Lion Vision's new technology aims to reduce fire risks and environmental impact caused by discarded batteries in waste streams.

Lion AI lithium-ion battery detection screen image
Lion Vision, a Manchester-based artificial intelligence company, has launched a new system designed to detect and extract lithium-ion batteries and other hazardous items from waste streams. The technology, developed in partnership with The University of Manchester and supported by a £125,000 grant from Innovate UK, aims to address the growing problem of fires caused by discarded batteries.

The Lion Vision system uses computer vision systems and machine learning techniques to analyse waste on a conveyor belt, detecting more than 600 cylinder batteries per hour. While currently focused on cylinder batteries, the system can be programmed to detect over 40 battery subtypes and other hazardous objects such as vapes.

The technology has already been implemented at several sites across the UK, including SWEEEP in Kent, which processes 100 tonnes of waste electrical and electronic equipment (WEEE) per day. At this facility, the Lion Vision system detects approximately 4,500 cylinder batteries daily.

Cylinder batteries, particularly lithium-ion batteries, pose a significant fire risk in waste processing sytems due to their high energy density and potential for thermal runaway. When damaged, overheated, or exposed to other hazardous conditions, these batteries can ignite and cause fires that are difficult to control and extinguish.

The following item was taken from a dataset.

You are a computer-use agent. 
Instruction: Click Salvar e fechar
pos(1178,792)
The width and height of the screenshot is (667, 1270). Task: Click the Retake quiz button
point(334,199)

Richard Hewitson, Chief Executive Officer at Lion Vision, commented: "We spotted this existential issue early and set about finding a solution. Working with Innovate UK and partnering with The University of Manchester was a logical approach and helped enormously in expediting our development of an AI detection solution to address one of society's toughest challenges.  Seeing the product proving itself in the market is a very proud moment for us all and justifies the many years of hard work to get to this point."

According to research from Material Focus, ‘batteries that have not been removed from unwanted electricals cause more than 700 fires annually in refuse collection vehicles (RCVs) and at household waste recycling centres (HWRCs)’. Batteries are estimated to be the cause of 48 per cent of all waste fires in the UK each year, with an estimated annual cost of around £158 million.

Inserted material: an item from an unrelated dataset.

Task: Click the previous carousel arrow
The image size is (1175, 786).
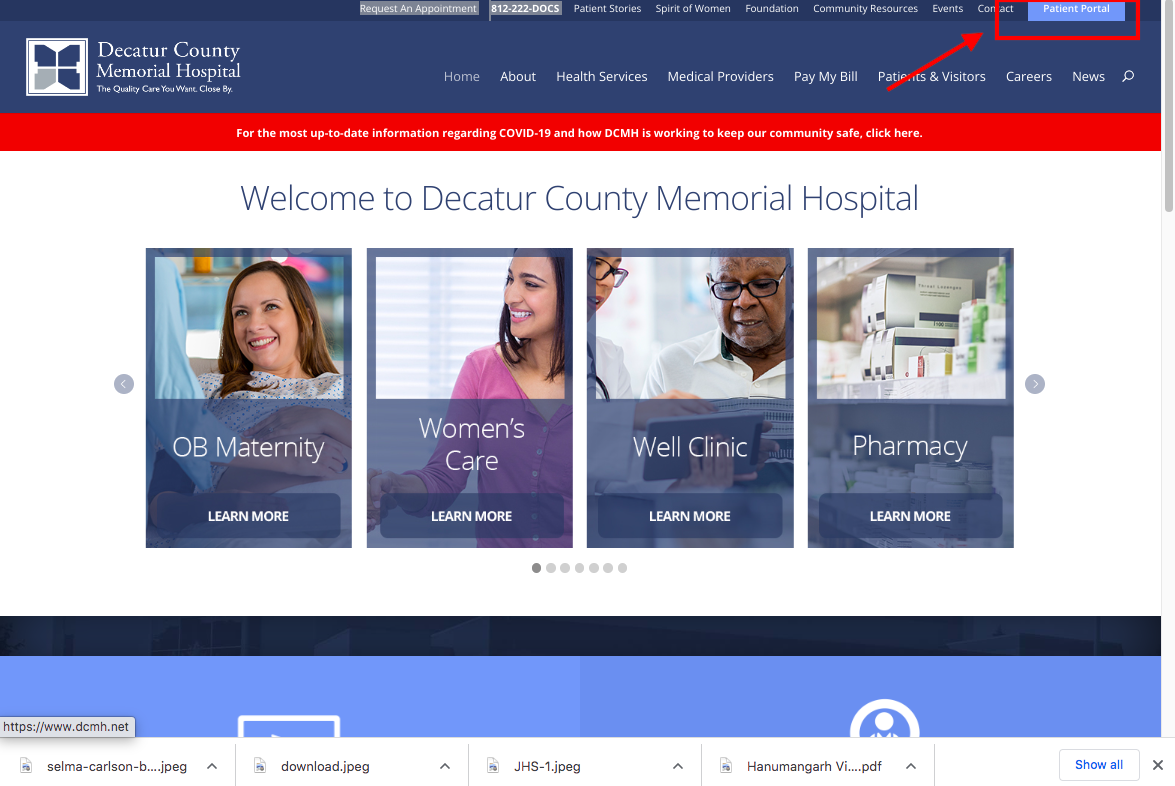Action: click(123, 384)
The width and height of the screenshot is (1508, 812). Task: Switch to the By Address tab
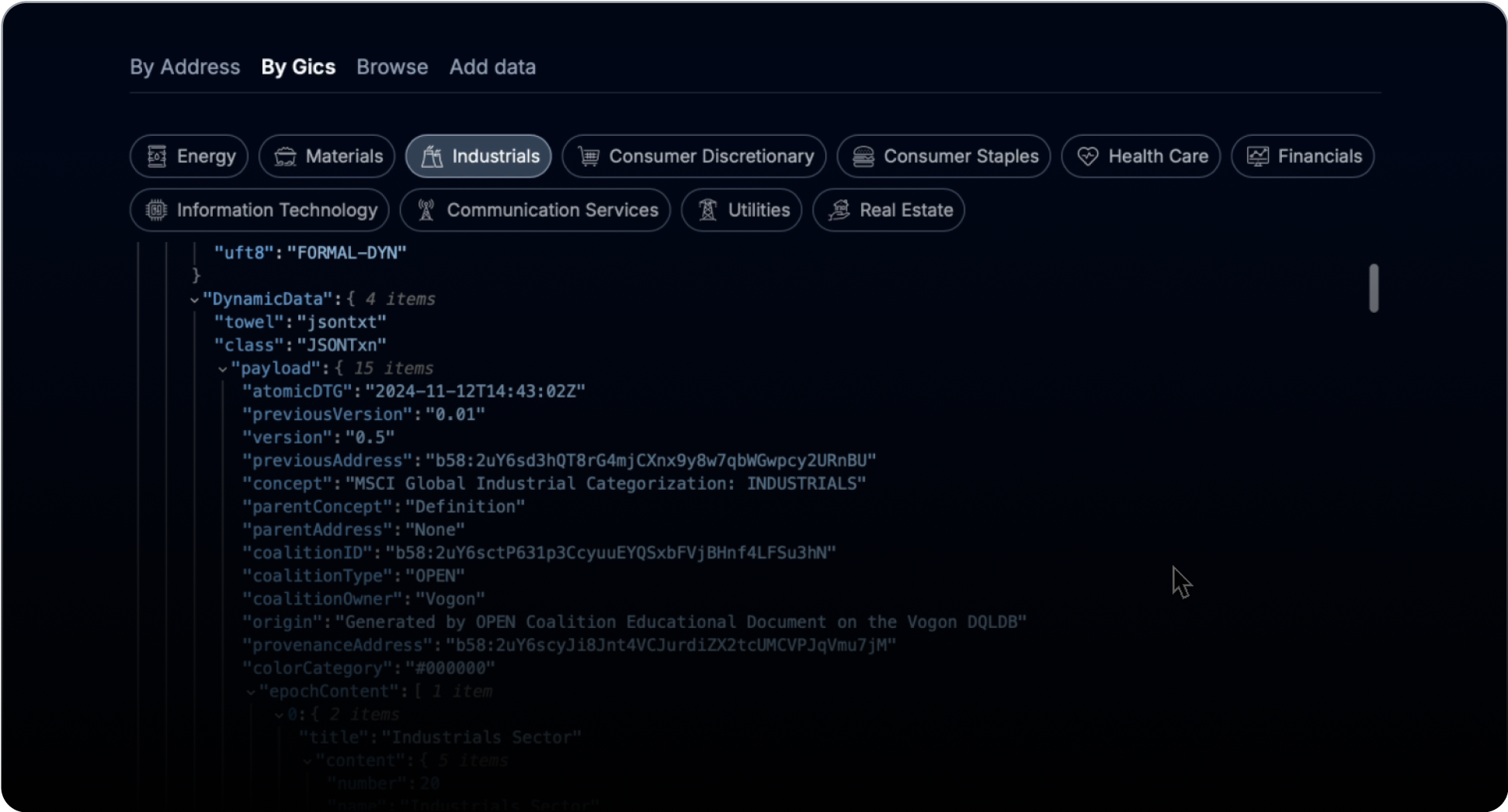pos(185,68)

Lion Vision's technology aims to reduce this issue by providing real-time analytics on the location of flammable batteries and how they should be removed. The company, which has more than 30 years of experience in the recycling sector through its sister company Helios Fire Systems, has said it is committed to developing innovative software and systems for thermal runways.

Professor Hujun Yin from the School of Engineering at The University of Manchester, who collaborated with Lion Vision on the project, added: "My work in AI and vision systems has often given me insight into challenges that society faces, and this project was no exception. While policy change and progress should be pursued, we cannot underestimate the environmental damage is being caused by lithium-ion batteries. It is our responsibility to find engineering solutions to these existing problems. I have no doubt that the system created by the partnership and the team at Lion Vision will have a significant impact on the waste industry."